_Entries:_

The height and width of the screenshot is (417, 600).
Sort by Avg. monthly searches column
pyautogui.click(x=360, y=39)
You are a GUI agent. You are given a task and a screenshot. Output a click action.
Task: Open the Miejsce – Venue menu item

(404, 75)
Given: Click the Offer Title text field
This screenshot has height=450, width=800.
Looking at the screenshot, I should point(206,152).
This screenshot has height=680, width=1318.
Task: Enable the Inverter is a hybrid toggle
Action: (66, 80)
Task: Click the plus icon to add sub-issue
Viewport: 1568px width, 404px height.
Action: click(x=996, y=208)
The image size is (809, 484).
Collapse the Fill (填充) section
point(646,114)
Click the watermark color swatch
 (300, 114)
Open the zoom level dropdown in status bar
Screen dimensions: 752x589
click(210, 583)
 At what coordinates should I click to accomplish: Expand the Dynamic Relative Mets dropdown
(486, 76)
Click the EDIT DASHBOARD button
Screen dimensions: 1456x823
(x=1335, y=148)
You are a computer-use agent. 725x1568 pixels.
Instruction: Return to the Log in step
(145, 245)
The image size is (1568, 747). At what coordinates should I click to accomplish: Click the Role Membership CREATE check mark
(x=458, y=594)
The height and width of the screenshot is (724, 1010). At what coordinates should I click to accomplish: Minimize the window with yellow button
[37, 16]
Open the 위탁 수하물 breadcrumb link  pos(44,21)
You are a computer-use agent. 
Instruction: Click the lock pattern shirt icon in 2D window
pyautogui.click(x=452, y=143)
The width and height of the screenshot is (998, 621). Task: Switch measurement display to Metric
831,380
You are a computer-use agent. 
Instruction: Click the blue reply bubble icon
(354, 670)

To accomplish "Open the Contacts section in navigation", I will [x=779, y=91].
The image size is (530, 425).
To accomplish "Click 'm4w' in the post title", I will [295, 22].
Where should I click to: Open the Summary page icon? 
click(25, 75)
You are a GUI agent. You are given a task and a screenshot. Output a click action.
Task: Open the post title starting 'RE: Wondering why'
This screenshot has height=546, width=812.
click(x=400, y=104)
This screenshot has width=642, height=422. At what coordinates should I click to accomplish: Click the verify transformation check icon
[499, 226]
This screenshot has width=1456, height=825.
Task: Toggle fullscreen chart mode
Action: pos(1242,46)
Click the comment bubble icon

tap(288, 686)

_Problem to work on:_
Output the rows from the line containing "The image size is (1568, 747)." through the line containing "(x=458, y=594)", inclusive, as a two-column CSV with the columns instruction and location. Write one line per instruction, with each value in a single quoted field and any line breaks replaced by spaces.

_Task answer:_
instruction,location
"The image size is (1568, 747). At what coordinates should I click to accomplish: Click the Role Membership CREATE check mark","(x=458, y=594)"